"Sadie Hawkins" Goes Digital
Note: I published a deep dive on Match Group on 06/06/22 (link)
In 2014, 24-year old Whitney Wolfe Herd found herself back at square one.
The co-founder and former VP of Marketing at Tinder was now focusing her time on building a female-only social network called Merci (“It was the antidote to what I felt I experienced online”). Given her painful and widely publicized exit from Tinder, it was understandable why Wolfe Herd wanted to move beyond the world of online dating. But after a meeting with Andrey Andreev, the founder of dating app Badoo, she ultimately returned to what she knew best: in late 2014, with help from two former Tinder executives, the dating app Bumble was born. (“I immediately fell in love with Whitney's passion and energy… My original idea was to get her as CMO at Badoo.”)
Bumble’s point of differentiation was to empower female users: “I always wanted to have a scenario where the guy didn't have my number but I had his. What if women make the first move, send the first message? And if they don't, the match disappears after 24 hours… It'd be symbolic of a Sadie Hawkins dance… What if we could hardwire that into a product?” The app, which went live in December 2014, attracted more than 100,000 downloads in its first month. Today, Bumble is used by more than 15 million people around the world (MAU’s), with 1.78 million paid users as of Q1 FY22, up 31% YoY (we have to guesstimate on the top of funnel user data / MAU’s because this KPI isn’t consistently provided by management). As Wolfe Herd noted on the company’s Q4 FY21 call, Bumble is the 3rd most downloaded dating app globally, up from 7th at the start of the pandemic; like most online dating apps, Bumble’s services are monetized through a freemium business model, i.e. selling premium subscriptions and a la carte offerings to users.
The rocky backstory between Wolfe Herd / Bumble and Tinder / Match Group didn’t end in 2014. In August 2017, Forbes reported that Bumble rejected a $450 million buyout offer from Match (as discussed in the MTCH deep dive, inorganic growth is a key pillar of the company’s long-term strategy). Shortly after, Match upped its offer to “well over $1 billion” – and got turned down again.
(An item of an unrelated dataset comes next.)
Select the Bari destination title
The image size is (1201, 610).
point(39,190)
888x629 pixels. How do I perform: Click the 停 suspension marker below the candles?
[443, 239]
Over the next two years, the companies engaged in a public spat and a few legal battles (June 2020: “The two companies have reached an agreement to settle all litigations… both companies are pleased with the amicable resolution”). Needless to say, while the lawsuits are now behind us, the bad blood remains. (“We swipe left on you. We swipe left on your multiple attempts to buy us, copy us, and now, to intimidate us. We’ll never be yours. No matter the price tag, we’ll never compromise our values.”)
In February 2021, eight months after the lawsuits were settled, Bumble went public. The company raised $2.2 billion, with the stock climbing more than 60% on its first trading day to ~$70 per share and a market cap of ~$13 billion. But amidst broader stock market pressure, the Bumble buzz has faded: on Friday, the stock closed at ~$32 per share, giving the company a market cap of ~$6.1 billion. (It’s also worth noting that Blackstone took a majority stake in the business in late 2019 at a $3 billion valuation; as of the most recent proxy, they still have ~70% voting power at Bumble.)